Multiple output files from a single input file

Is there any way to create a set of output files from a single input file?

For example, I would like to take an XML file and based on the content split it up into a set of markdown files.

Just add as many output file nodes as you need. I think almost every transform I’ve ever put together has multiple outputs.

My favorite trick is to name the same file in each output with a different sheet name - whatever.xlxs[sheet name] - to create named sheets in a single output file.

If you use overwrite mode, you need to set “sheet” instead of “file” when you do that.

I see the Mac version of EDT offers Markdown output - I need to experiment with that. Sounds intriguing.

1 Like

As @Amontillado says, you can add as many output nodes as you like to an input or transform.

One of the things we are hoping to add in future is to be able to define the output file name in a column, so you change the file(s) you are outputting to dynamically in the data. For example, you could use this to split a big file into 1000 line chunks without knowing in advance how big the input file is. But we don’t have that yet.

1 Like

Thank you both for your reply. I think Andy hit the nail on the head. I am looking to create a new output file for each “row” (or XML equivalent). I can’t do that with multiple outputs in the transform since I don’t know how many rows there are and it would be very tedious.

Guess I’ll have to wait for the new functionality (or write some code :frowning: )

It is quite high on the wishlist. But we need to smooth off a few rough edges before we start adding new features.

Where there’s a will, there’s probably a way.

How about creating a column in a single output file that contains the file name you want that line written to?

Write the output to CSV, and read it in, say, Python. Write each line to the filename specified in the filename column.

I could be missing the whole point, too. That happens - good luck!

I have a similar request. For example, I have a big file containing records from, say, 50 weeks of survey. There is a column indicate which week a response is from. I want to split the file in a way that each output file contains responses from one weeks only. I can use filter function. But given that we have 50 weeks of survey, that’s quite a lot of job.

This is still high on the ‘wishlist’. But we haven’t done it yet.

A major issue is: what if someone selects the wrong column for the file names and this creates thousands of files accidentally? Some of them could even overwrite important files. We need to try to stop that happening.
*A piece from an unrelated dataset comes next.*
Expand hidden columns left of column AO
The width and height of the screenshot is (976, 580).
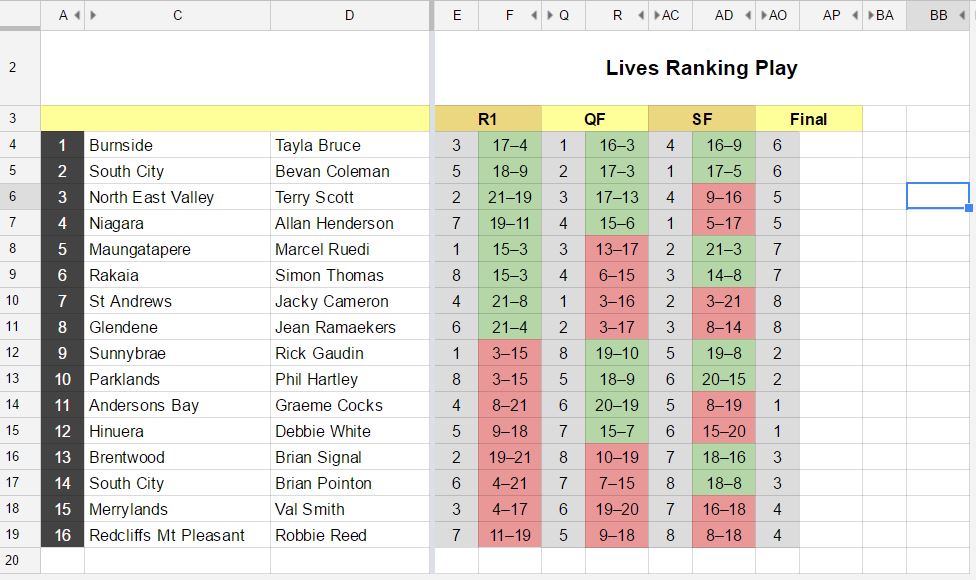click(762, 15)
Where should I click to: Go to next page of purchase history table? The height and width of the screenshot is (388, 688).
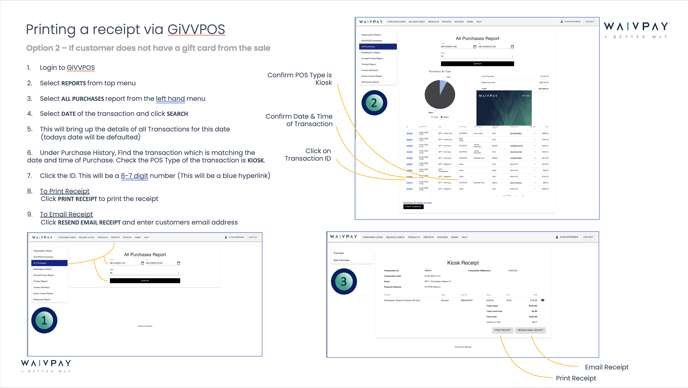[x=523, y=195]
But we putting up a confirmation window every time would be really annoying. It needs some thought.

If you are concerned with this, this is my suggestion: by default , this function will create a new empty folder, and save the output to this new empty folder. So the worst outcome of using this function is simply producing a lot of wrong files, but it would not overwrite other important files.
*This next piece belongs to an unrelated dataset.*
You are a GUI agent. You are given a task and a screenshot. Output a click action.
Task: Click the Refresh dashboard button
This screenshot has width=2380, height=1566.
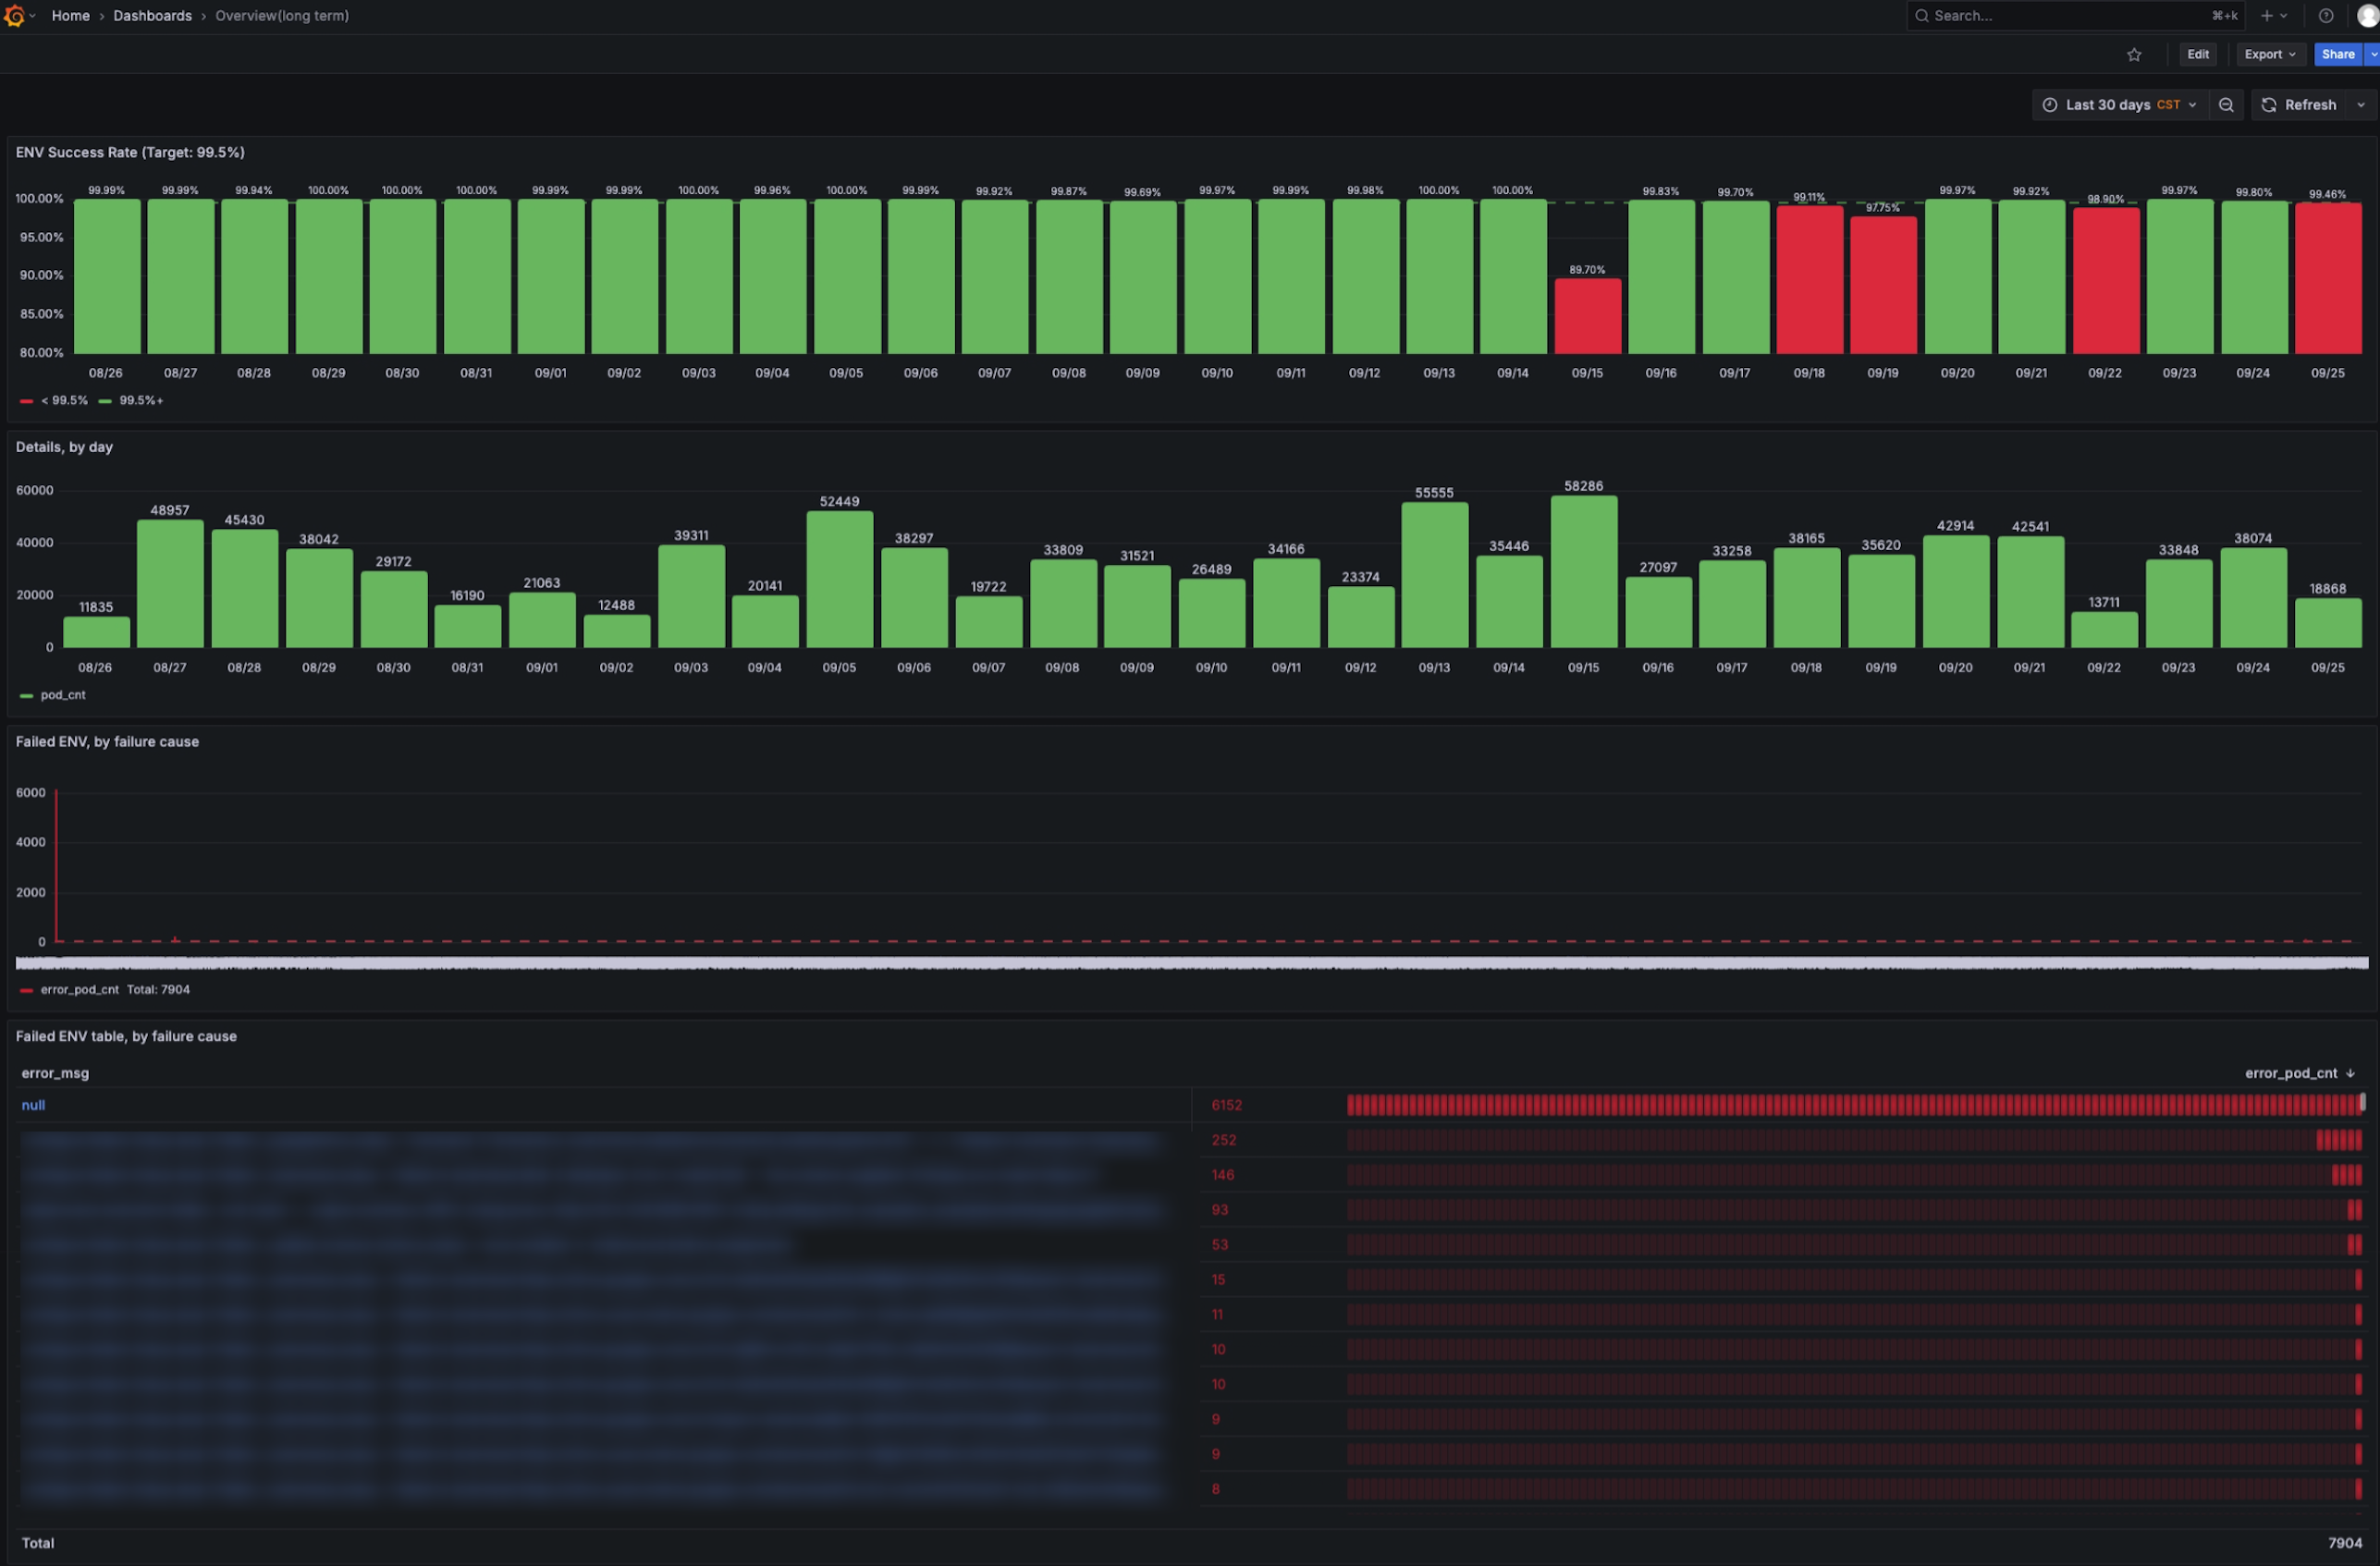pyautogui.click(x=2298, y=105)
Possibly. But they also need to be able to specify the folder (as well as the file name) in the dataset.

I mean, we make empty folder a default setting. The user can always change the folder, and user can specify the file name. If you’re concerned with overwriting, you can simply do not offer overwriting in this function. If there is a duplicate file name, let the program add a suffix, for example, (1).

1 Like

Certainly some options to consider.

@CRC @alancai This is now available in the latest snapshot. See:

thank you very much for the efforts